=== Available records ===

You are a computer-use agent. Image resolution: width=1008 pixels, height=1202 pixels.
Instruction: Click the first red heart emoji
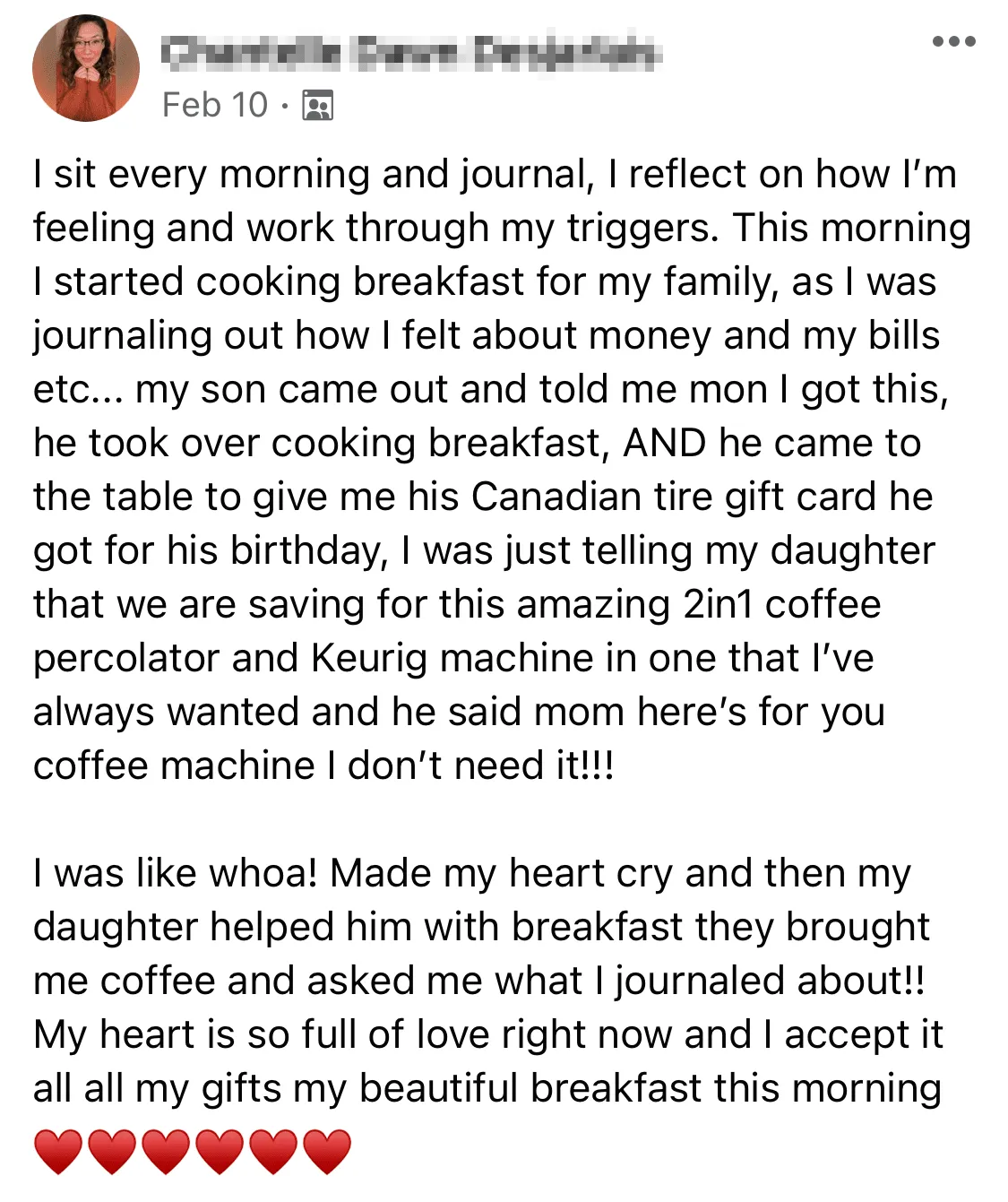[x=59, y=1151]
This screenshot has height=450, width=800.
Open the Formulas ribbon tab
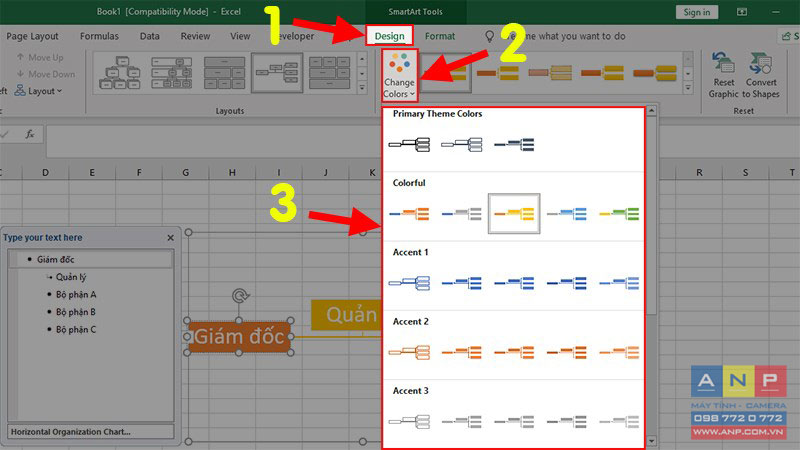point(99,36)

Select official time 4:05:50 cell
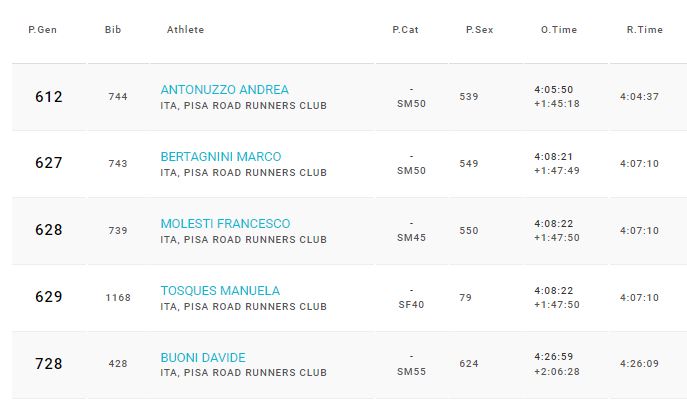[553, 90]
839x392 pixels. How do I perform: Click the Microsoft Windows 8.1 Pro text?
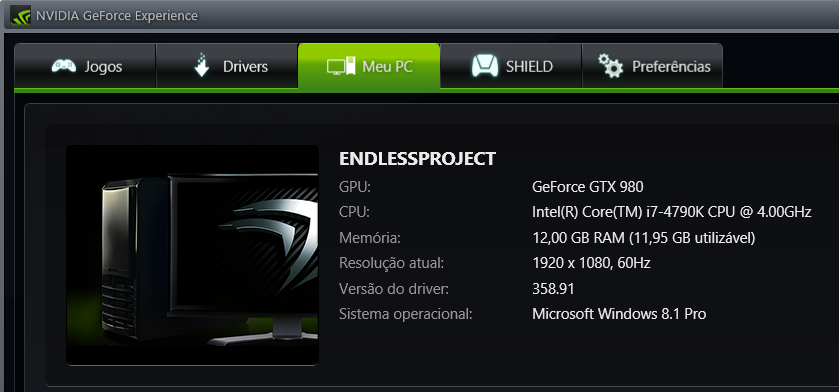[x=619, y=314]
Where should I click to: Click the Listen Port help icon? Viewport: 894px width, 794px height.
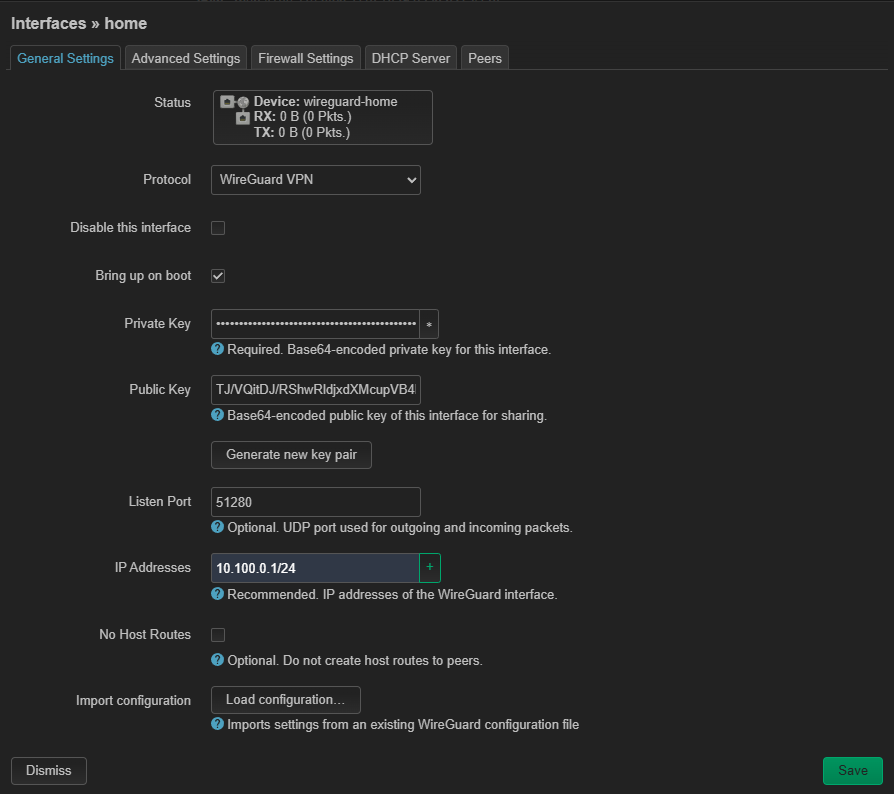[x=217, y=527]
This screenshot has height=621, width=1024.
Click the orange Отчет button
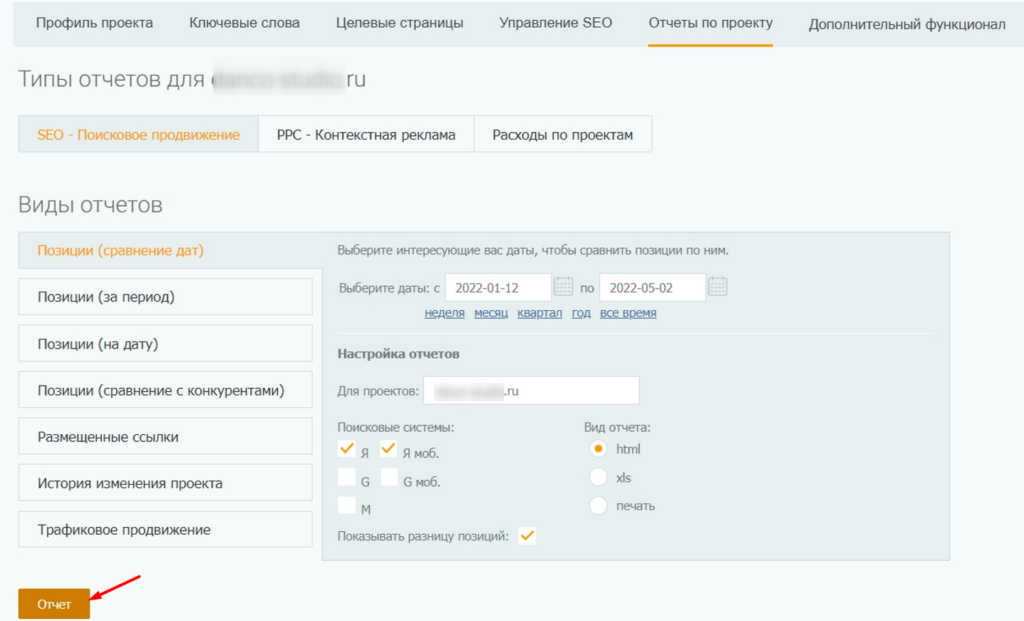[x=54, y=604]
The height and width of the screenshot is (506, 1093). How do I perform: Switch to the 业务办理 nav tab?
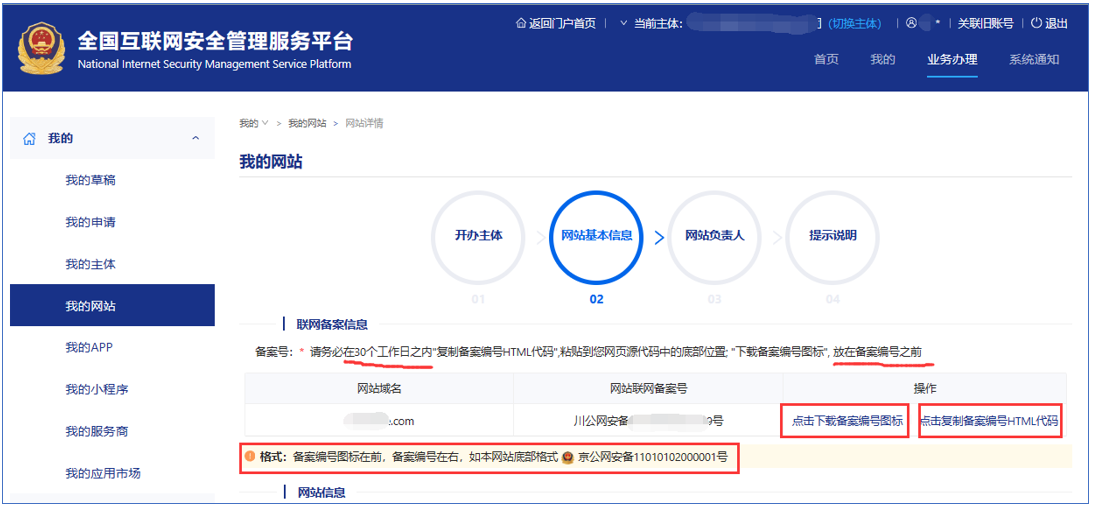952,59
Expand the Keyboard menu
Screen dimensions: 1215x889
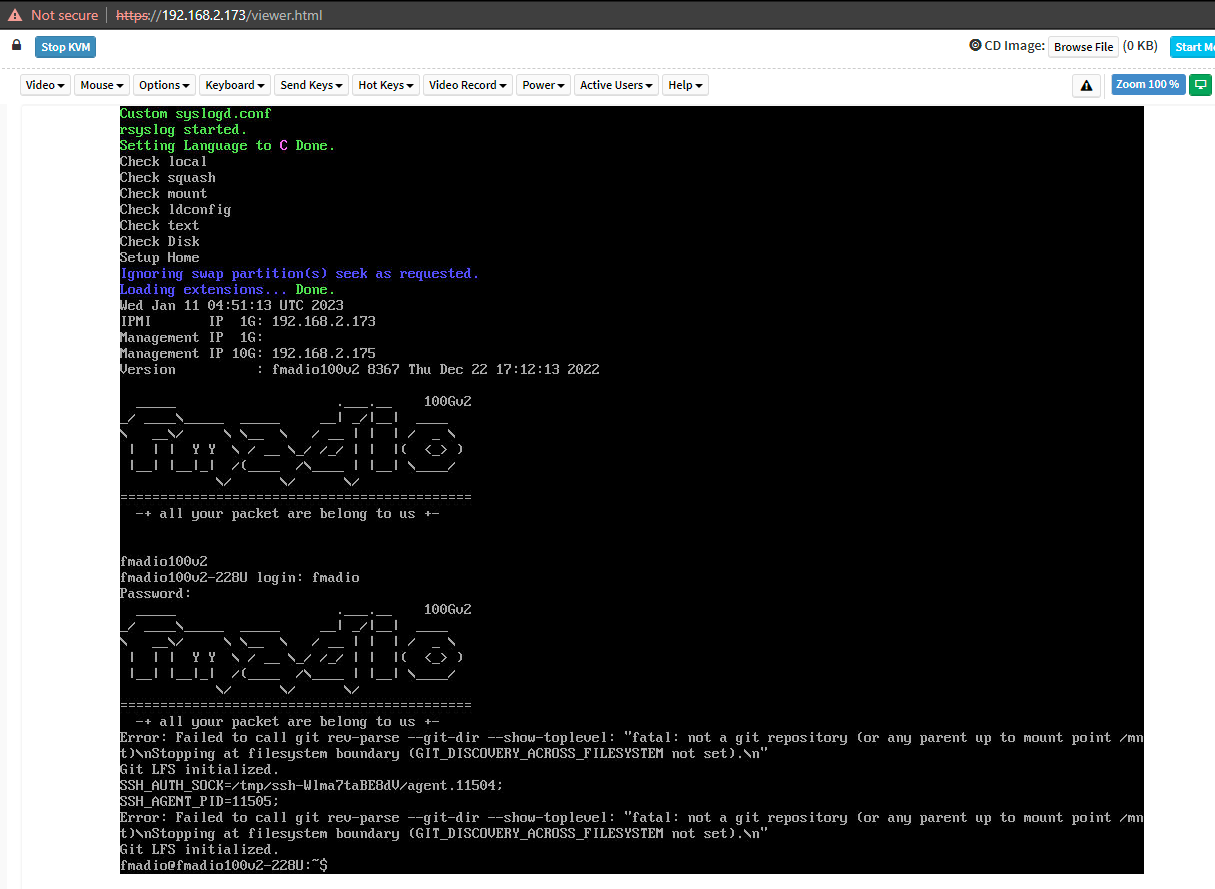[235, 85]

===

◆ **Task to complete**: Within the material, find all lines that hold the word "This" and show them.

◆ **Expected answer**:
This screenshot has height=450, width=800.
This screenshot has height=621, width=1024.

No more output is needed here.